** Opening RECORDED DATA block **

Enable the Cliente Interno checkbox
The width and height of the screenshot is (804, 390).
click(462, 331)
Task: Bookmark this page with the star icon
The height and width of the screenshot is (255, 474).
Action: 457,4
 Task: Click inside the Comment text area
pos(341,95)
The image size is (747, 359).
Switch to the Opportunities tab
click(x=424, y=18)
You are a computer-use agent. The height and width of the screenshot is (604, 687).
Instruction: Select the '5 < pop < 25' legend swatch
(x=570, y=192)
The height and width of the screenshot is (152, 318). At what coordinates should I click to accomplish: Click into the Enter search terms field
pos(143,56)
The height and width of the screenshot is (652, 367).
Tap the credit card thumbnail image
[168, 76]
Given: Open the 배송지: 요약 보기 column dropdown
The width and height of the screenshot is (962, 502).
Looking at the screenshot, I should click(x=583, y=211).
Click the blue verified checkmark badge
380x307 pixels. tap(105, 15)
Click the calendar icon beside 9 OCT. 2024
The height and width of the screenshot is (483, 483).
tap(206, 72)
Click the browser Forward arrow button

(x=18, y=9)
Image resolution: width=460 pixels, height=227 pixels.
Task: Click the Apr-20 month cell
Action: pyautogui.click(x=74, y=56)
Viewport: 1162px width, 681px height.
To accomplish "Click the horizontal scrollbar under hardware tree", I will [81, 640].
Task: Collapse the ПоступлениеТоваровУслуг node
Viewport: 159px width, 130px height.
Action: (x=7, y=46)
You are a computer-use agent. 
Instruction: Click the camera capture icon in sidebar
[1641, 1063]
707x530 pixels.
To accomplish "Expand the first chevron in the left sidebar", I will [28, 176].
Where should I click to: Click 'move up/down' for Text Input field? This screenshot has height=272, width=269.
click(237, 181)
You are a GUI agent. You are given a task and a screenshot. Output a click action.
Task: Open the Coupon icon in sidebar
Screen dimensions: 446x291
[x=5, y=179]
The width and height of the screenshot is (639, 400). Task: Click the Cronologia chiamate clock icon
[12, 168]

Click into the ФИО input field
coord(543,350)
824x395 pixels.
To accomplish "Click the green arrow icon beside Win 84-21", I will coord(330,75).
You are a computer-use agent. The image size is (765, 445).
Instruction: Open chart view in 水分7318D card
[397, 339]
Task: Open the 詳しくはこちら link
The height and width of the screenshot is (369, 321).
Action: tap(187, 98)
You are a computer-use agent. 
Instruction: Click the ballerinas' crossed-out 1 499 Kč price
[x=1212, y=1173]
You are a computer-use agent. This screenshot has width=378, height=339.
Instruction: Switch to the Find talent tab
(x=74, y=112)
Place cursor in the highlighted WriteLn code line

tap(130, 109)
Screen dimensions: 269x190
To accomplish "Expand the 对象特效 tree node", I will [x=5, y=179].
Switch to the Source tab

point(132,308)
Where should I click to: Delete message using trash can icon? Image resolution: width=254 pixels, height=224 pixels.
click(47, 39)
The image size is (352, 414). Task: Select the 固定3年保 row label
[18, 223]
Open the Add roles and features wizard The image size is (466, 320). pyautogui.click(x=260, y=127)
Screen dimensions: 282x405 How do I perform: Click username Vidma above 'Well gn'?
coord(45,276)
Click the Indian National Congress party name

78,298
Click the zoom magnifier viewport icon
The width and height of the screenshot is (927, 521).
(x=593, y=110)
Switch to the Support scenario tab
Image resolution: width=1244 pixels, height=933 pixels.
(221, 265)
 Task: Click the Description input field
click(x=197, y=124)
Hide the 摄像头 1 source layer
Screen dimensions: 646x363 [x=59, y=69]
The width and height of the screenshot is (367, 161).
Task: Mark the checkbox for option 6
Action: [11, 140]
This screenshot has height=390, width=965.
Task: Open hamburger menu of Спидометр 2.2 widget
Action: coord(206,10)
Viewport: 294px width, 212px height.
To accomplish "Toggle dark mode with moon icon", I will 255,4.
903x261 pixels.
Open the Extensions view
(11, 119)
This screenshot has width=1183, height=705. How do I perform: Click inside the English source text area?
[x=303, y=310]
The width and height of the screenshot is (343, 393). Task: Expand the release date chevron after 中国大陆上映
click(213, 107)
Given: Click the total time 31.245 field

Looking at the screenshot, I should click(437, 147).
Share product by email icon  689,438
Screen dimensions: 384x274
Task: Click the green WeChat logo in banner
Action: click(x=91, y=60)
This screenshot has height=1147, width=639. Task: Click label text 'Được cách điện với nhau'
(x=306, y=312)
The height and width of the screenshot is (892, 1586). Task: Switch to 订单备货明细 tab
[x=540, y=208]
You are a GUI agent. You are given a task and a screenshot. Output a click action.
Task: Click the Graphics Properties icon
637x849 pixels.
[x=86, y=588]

** Closing RECORDED DATA block **

**WHAT THE EXERCISE ASKS:** Write out every line of the entries that holds the word "with".

**ANSWER FOR THIS EXERCISE:**
Task: Bookmark this page with the star icon
To accomplish "Toggle dark mode with moon icon", I will 255,4.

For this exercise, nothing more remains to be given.